Thursday, April 4, 2013

The Tattooed Poets Project: Megan Volpert

Today's tattoo comes to us from Megan Volpert:


Megan explains the origin of this tattoo:
"The attached photo is of my right ankle, three days after I got a funeral tattoo for my great friend, Justin Hilbun. Justin died in a one-car crash in his early thirties, and was the first of my friends whose death I would classify as 'sudden' and 'too soon.' His jazz funeral was held in the French Quarter on 6-5-09, and I couldn't be there, so I got this ink for him that day instead. It's a fleur-de-lis, because that's the symbol of NOLA and when I think of Louisiana, I think of Justin. He was a very talented musician, and when he died, he was working on an album that you can listen to here: http://justinhilbun.bandcamp.com/.
The tattoo is just a straightforward tracing job, but I went to get it from a lady I'd worked with before: Danielle Distefano, the owner of Only You Tattoo [in Atlanta]. She wasn't there that day, and I had to get it done that day, so I went with Chuck Donoghue. I talked about Justin the whole hour, and Chuck really respected what I was there to do."
[Incidentally, Danielle Distefano's work appeared on the Tattooed Poets Project back in 2011, courtesy of the poet Noemi Soto, here.]

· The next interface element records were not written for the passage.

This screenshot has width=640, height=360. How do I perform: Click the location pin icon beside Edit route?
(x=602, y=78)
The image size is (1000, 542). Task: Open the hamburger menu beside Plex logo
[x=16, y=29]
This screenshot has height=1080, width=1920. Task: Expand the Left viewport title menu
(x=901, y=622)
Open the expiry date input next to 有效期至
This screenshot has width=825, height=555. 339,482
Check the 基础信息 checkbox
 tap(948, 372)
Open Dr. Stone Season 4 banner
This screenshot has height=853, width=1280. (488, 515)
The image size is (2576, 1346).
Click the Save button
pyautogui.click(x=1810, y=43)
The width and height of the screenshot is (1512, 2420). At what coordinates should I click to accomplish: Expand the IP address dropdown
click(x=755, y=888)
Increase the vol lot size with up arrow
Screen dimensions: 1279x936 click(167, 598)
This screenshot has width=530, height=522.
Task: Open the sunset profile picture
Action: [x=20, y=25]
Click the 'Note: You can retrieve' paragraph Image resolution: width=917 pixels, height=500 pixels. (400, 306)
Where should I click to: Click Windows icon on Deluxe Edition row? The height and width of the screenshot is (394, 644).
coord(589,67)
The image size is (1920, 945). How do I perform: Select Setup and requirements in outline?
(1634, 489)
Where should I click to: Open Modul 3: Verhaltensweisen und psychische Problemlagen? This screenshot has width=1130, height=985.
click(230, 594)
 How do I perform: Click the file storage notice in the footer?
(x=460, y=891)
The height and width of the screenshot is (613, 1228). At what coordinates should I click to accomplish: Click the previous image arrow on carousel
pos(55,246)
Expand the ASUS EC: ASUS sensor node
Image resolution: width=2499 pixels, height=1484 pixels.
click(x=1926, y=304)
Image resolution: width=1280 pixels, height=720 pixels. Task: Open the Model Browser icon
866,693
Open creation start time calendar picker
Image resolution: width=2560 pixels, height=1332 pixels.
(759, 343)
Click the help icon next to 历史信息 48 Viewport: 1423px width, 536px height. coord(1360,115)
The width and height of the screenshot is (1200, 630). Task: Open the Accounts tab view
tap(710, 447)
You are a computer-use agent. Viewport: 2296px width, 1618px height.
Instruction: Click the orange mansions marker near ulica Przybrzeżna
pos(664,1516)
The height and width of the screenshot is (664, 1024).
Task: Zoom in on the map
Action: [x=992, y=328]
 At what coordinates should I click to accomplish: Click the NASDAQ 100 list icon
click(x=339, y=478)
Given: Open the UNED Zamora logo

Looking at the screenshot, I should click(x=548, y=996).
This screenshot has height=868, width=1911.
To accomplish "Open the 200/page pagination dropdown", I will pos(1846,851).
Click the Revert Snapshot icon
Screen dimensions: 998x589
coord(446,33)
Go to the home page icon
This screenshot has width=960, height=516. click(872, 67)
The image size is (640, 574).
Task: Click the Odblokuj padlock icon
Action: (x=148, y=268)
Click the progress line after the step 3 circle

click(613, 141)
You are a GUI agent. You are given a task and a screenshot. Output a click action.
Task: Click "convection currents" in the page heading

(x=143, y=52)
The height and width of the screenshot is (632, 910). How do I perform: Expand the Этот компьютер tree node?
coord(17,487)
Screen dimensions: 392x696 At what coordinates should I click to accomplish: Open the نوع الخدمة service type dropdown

Megan also sent along this poem, adding it was written "a few years after getting the tattoo, which is also about that same space on my body and, in a way, about how I handled Justin's death":

*Ankles disappear*

They used to go behind my head. There were bony knobs that
would cut cleanly through glassine pools, step out soulfully
tanned and ready to run. Now my shoes feel too tight. Those
delicate corners have been rounded by the fat of a career and a
few too many loose cobblestone sprains. I wonder when I will
be able to predict a storm is coming, and want to define living
daylights. Attempt to circumnavigate the space of things that
have been scared out of you, and try to tie a rope around all
those things of which you used to be so certain. Use a mirror to
do it.

~ ~ ~
Megan Volpert is a high school English teacher who lives in Atlanta. The poem printed here is forthcoming in her fifth book, Only Ride (Sibling Rivalry Press, 2014). Predictably, meganvolpert.com is her website.

Thanks to Megan for her contribution to the Tattooed Poets Project on Tattoosday!